Keluhan datang dari berbagai lapisan masyarakat, termasuk perempuan yang merasa hak mereka untuk berpakaian sesuai kepercayaan telah dilanggar.

Dikutip dari Radio Free Europe, seorang perempuan bernama Salomat menceritakan pengalamannya. Setelah lulus dari sekolah kedokteran, dia hanya bisa bekerja sebagai tukang pijat di salon kecantikan di ibu kota Dushanbe karena rumah sakit di Tajikistan melarang penggunaan hijab.

Salomat bukan satu-satunya. Banyak perempuan di Tajikistan menghadapi dilema serupa karena pemerintah sekuler di Dushanbe semakin ketat menerapkan larangan jilbab di berbagai sektor.

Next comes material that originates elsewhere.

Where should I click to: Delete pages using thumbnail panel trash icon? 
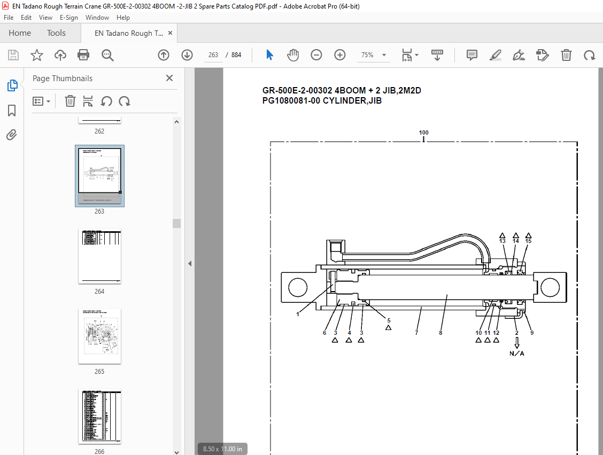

Pengesahan undang-undang ini tidak hanya mengundang perhatian, tetapi juga kritik dari berbagai organisasi internasional yang menyoroti kebebasan beragama dan hak asasi manusia.

Tajikistan kini berada di bawah sorotan dunia, dengan banyak pihak yang menunggu untuk melihat bagaimana implementasi dari undang-undang ini akan mempengaruhi kehidupan sehari-hari masyarakatnya.

Langkah ini menunjukkan betapa kompleksnya hubungan antara negara, agama, dan budaya di Tajikistan, sekaligus menyoroti tantangan yang dihadapi dalam menjaga keseimbangan antara tradisi nasional dan kebebasan individu.